Ketika faktor mental memunculkan gejala penyakit, tetapi penyakit itu sendiri tidak dapat ditemukan atau dideteksi secara fisik, atau mengeluh nyeri yang tidak sesuai dengan gejala, berbagai kondisi dikelompokkan ke dalam gangguan psikosomatis. Kadang-kadang gangguan psikosomatis sulit dikenali, baik oleh pasien sendiri maupun oleh dokter, karena mereka tidak menunjukkan tanda dan gejala tertentu. Tetapi satu hal yang pasti, gangguan ini dapat menyebabkan masalah nyata bagi orang sakit dan orang-orang di sekitarnya.

Beberapa penyakit telah terbukti diperburuk oleh kondisi mental seseorang. Misalnya pada psoriasis, tukak lambung, hipertensi, diabetes dan eksim. Kondisi penyakit akan sering kambuh atau akan menjadi lebih parah ketika pasien mengalami stres atau kecemasan. Tetapi secara fisik kondisinya tampak nyata dan pemeriksaan fisik akan dideteksi oleh dokter.

Tidak seperti gangguan psikosomatik, gejala yang muncul dan tanda-tanda kelainan fisik yang terkandung dalam subjek yang menderita tidak selalu jelas dan tidak terdeteksi oleh dokter. Namun, pasien mengeluhkan penyakit dan efek gangguan tersebut. Inilah yang menyebabkan gangguan psikosomatis terkadang sulit dideteksi.

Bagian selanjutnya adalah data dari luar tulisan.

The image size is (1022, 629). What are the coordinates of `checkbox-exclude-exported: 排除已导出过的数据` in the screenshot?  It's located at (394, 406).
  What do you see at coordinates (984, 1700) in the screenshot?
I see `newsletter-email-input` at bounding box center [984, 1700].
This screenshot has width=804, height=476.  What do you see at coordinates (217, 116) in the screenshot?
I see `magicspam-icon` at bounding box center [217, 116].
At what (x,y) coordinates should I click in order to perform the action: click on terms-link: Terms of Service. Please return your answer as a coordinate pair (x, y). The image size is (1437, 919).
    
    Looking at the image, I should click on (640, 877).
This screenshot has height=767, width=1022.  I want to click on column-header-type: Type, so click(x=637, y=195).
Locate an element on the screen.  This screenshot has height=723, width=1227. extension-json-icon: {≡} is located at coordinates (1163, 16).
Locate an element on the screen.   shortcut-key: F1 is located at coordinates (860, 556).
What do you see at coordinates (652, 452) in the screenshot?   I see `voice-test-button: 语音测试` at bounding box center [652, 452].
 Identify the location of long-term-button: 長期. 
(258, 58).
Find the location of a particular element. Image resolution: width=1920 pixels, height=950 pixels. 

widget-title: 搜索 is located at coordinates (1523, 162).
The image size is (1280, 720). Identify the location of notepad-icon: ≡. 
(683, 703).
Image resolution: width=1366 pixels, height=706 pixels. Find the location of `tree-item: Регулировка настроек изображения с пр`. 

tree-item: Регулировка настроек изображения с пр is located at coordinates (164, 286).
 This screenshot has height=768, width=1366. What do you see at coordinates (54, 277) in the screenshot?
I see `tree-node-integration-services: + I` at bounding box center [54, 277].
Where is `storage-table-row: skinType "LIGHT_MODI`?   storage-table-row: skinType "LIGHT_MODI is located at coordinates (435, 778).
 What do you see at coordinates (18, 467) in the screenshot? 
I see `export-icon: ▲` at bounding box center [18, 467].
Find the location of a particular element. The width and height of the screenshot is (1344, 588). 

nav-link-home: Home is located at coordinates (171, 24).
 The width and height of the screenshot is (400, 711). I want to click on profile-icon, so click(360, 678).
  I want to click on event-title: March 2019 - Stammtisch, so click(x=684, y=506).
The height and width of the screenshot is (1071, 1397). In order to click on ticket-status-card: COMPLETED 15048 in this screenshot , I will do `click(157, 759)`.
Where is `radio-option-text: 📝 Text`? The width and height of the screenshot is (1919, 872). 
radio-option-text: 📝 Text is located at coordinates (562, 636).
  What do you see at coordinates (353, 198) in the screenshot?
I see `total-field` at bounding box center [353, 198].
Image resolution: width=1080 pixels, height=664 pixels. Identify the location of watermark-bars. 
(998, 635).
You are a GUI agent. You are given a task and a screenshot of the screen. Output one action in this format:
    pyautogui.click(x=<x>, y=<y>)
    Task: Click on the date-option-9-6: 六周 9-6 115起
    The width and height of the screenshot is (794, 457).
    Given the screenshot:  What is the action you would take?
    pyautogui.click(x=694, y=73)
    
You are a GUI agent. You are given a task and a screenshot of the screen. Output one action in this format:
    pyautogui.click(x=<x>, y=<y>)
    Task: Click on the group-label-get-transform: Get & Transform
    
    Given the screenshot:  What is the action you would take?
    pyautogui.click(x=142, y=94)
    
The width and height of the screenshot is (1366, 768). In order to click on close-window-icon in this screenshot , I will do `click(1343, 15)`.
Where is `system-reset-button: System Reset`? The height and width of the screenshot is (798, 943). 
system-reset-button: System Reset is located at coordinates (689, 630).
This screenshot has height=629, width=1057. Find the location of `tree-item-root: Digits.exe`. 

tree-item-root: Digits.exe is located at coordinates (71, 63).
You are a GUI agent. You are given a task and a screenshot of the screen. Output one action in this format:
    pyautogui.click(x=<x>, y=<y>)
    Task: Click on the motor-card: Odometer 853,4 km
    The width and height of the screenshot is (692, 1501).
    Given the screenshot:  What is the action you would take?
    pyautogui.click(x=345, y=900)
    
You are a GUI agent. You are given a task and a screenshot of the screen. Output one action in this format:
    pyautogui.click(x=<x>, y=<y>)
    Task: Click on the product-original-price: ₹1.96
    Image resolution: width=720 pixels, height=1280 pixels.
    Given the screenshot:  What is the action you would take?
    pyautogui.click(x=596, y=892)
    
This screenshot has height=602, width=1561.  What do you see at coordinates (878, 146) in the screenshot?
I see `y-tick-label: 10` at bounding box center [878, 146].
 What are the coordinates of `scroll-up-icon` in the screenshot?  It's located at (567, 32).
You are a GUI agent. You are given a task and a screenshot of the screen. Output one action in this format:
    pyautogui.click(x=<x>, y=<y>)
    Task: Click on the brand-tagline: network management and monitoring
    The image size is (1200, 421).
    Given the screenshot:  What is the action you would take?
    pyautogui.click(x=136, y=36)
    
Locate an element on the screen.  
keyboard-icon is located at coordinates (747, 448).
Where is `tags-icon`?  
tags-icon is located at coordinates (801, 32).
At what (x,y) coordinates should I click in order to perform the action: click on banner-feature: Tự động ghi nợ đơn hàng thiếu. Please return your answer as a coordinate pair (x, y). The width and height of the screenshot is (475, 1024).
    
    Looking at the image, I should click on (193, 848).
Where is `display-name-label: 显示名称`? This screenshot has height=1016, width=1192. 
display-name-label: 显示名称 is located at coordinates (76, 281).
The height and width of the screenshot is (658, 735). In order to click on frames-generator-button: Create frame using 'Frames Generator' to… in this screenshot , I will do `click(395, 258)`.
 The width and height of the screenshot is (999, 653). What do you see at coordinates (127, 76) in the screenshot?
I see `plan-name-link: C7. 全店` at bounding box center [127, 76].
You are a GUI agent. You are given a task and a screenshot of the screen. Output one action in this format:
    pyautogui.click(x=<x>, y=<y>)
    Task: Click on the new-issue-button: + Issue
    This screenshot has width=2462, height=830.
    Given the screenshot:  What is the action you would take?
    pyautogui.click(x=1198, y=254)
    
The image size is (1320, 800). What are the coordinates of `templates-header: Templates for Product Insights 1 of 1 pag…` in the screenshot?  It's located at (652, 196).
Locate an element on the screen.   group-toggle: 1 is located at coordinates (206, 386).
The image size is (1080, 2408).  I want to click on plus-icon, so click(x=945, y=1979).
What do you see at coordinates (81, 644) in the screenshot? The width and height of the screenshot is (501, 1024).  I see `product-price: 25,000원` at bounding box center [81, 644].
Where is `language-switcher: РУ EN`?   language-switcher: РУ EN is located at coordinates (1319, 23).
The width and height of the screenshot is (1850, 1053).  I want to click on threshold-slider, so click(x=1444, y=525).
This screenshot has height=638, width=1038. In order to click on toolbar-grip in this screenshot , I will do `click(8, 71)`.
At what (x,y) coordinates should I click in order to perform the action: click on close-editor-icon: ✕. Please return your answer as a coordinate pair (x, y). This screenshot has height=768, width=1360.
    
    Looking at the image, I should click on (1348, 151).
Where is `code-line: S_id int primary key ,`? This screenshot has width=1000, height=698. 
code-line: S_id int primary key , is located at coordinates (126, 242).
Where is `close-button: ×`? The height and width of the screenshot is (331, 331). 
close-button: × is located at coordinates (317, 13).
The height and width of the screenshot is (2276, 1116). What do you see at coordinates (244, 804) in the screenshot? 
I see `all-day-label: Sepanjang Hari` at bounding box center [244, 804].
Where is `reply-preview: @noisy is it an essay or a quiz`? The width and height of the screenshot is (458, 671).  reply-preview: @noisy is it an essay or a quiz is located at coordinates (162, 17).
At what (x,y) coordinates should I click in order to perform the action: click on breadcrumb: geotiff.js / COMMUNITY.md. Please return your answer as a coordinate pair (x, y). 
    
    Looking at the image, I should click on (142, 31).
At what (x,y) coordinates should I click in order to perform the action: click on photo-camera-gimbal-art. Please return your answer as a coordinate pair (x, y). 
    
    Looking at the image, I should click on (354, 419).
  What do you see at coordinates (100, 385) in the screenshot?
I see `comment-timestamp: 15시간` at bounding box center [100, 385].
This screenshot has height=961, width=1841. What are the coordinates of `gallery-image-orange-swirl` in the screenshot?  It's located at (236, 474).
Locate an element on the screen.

Cara mengatasi psikosomatik

Gangguan psikosomatik dapat diatasi atau dikurangi dengan berbagai metode terapi dan perawatan, seperti:

Psikoterapi, salah satunya adalah metode kognitif terapi perilaku.
Latihan relaksasi atau meditasi
Teknik transfer
Akupunktur.
Hipnosis atau hipnoterapi.
Elektroterapi, yang merupakan stimulasi saraf listrik transkutan (TENS).
Fisioterapi.
Obat-obatan, seperti antidepresan atau obat penghilang rasa sakit yang diresepkan dokter.

Dalam metode terapi perilaku kognitif, orang dengan gangguan psikosomatik akan diminta untuk mencari tahu hal-hal apa yang dapat membuat gejala mereka lebih buruk. Terapi ini dapat membantu meringankan pikiran yang berlebihan dan menangani perasaan dan perilaku yang berkaitan dengan gejala penyakit yang dijalani.

Gangguan psikosomatik adalah jenis kelainan yang harus dikelola oleh psikiater, dan kelainan psikosomatik sering membutuhkan kombinasi psikoterapi dengan obat-obatan. Meskipun tidak terlihat secara fisik, keluhan psikosomatik ini menimbulkan masalah nyata bagi penderita. Jika Anda atau seseorang yang Anda kenal diduga memiliki kelainan psikosomatik, Anda harus berkonsultasi dengan psikiater untuk tes dan perawatan lebih lanjut.